(Beginning of Data shown)

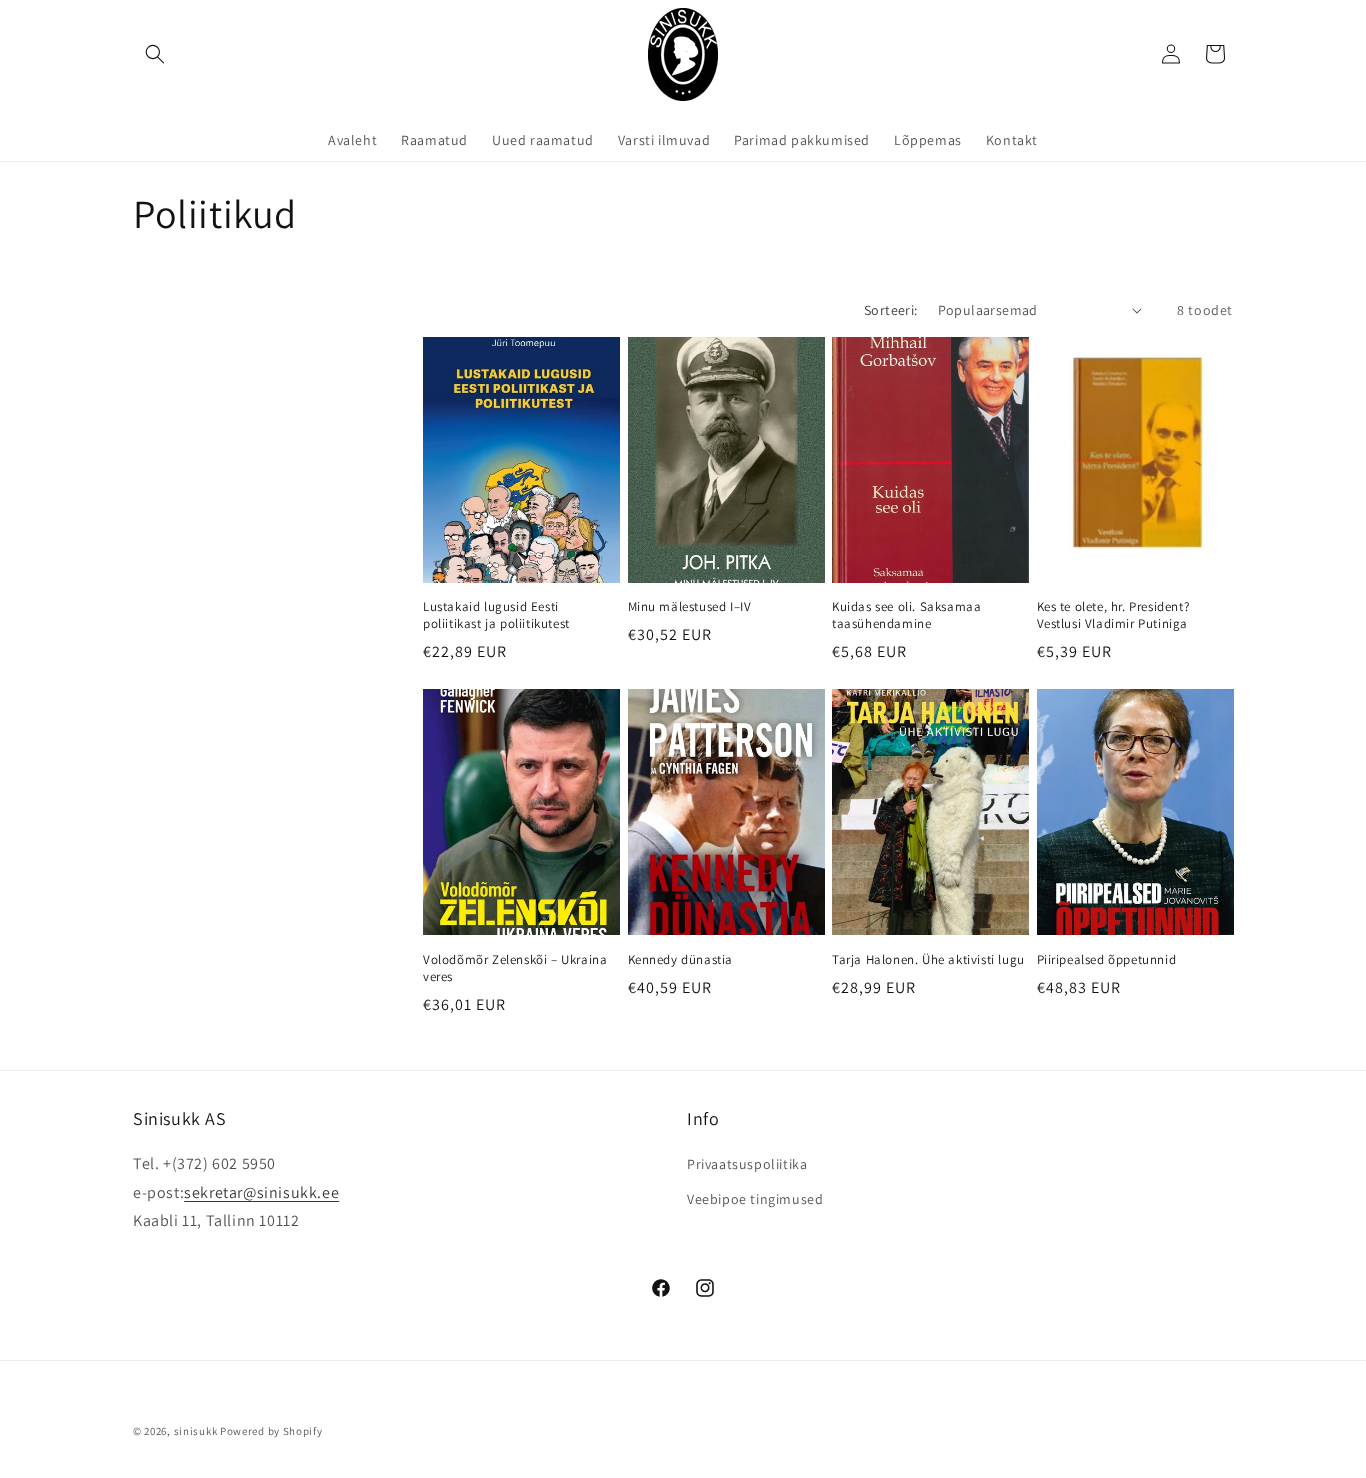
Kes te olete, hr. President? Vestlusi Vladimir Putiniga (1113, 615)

(End of Data shown)
(Beginning of Data shown)

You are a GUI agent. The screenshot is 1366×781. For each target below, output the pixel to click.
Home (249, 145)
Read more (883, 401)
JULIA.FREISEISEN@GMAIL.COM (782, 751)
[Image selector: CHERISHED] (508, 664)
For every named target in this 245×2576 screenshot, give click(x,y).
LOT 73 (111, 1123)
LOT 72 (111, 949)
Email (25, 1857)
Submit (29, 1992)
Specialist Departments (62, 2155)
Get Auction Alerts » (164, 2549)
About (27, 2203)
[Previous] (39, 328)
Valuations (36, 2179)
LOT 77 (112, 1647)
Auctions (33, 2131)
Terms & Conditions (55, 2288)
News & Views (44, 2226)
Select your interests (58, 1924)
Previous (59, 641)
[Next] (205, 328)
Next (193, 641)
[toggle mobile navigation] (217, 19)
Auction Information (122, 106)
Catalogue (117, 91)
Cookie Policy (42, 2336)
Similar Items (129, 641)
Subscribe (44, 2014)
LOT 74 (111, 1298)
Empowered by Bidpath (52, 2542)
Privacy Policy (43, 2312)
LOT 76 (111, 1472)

(End of Data shown)
(Beginning of Data shown)

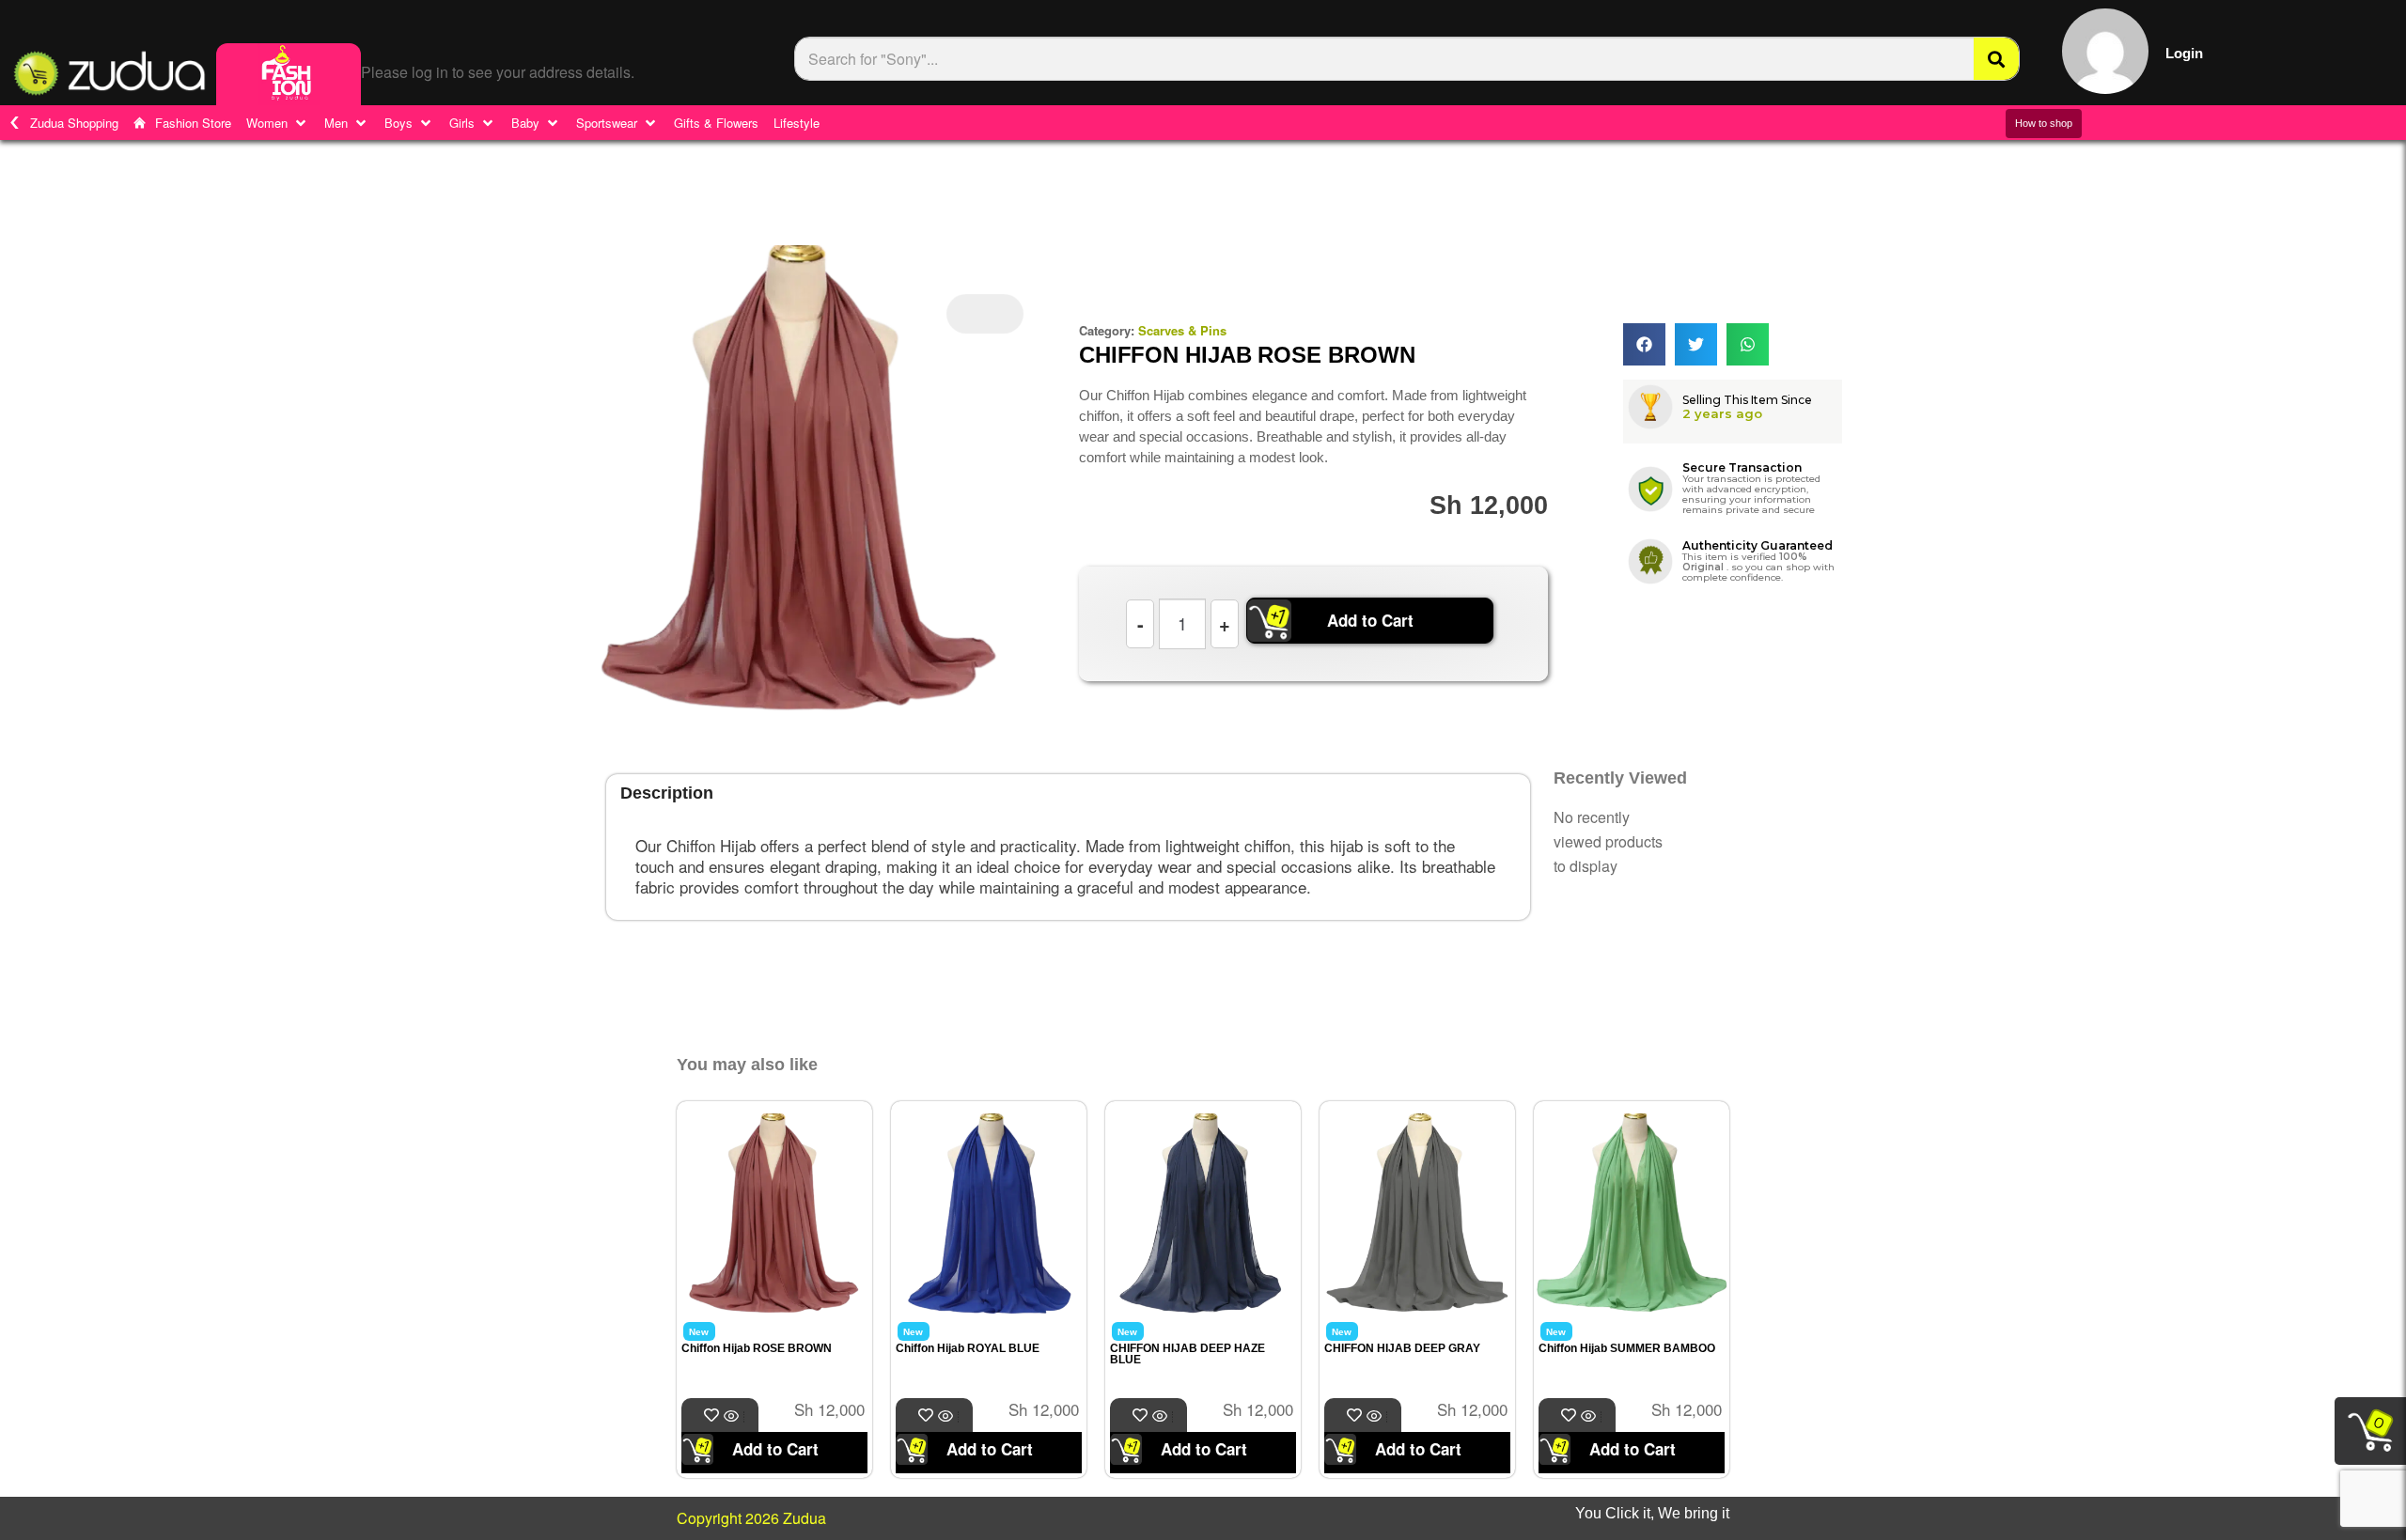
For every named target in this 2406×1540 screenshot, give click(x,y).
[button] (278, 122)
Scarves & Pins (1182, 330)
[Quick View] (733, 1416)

(End of Data shown)

**What is expected**
Look through the data above and return exactly the lines from the one that contains "Catalogue (117, 91)" to the one that contains "LOT 76 (111, 1472)", inclusive, with nothing else.

**Reply to the exercise**
Catalogue (117, 91)
Cookie Policy (42, 2336)
Similar Items (129, 641)
Subscribe (44, 2014)
LOT 74 (111, 1298)
Empowered by Bidpath (52, 2542)
Privacy Policy (43, 2312)
LOT 76 (111, 1472)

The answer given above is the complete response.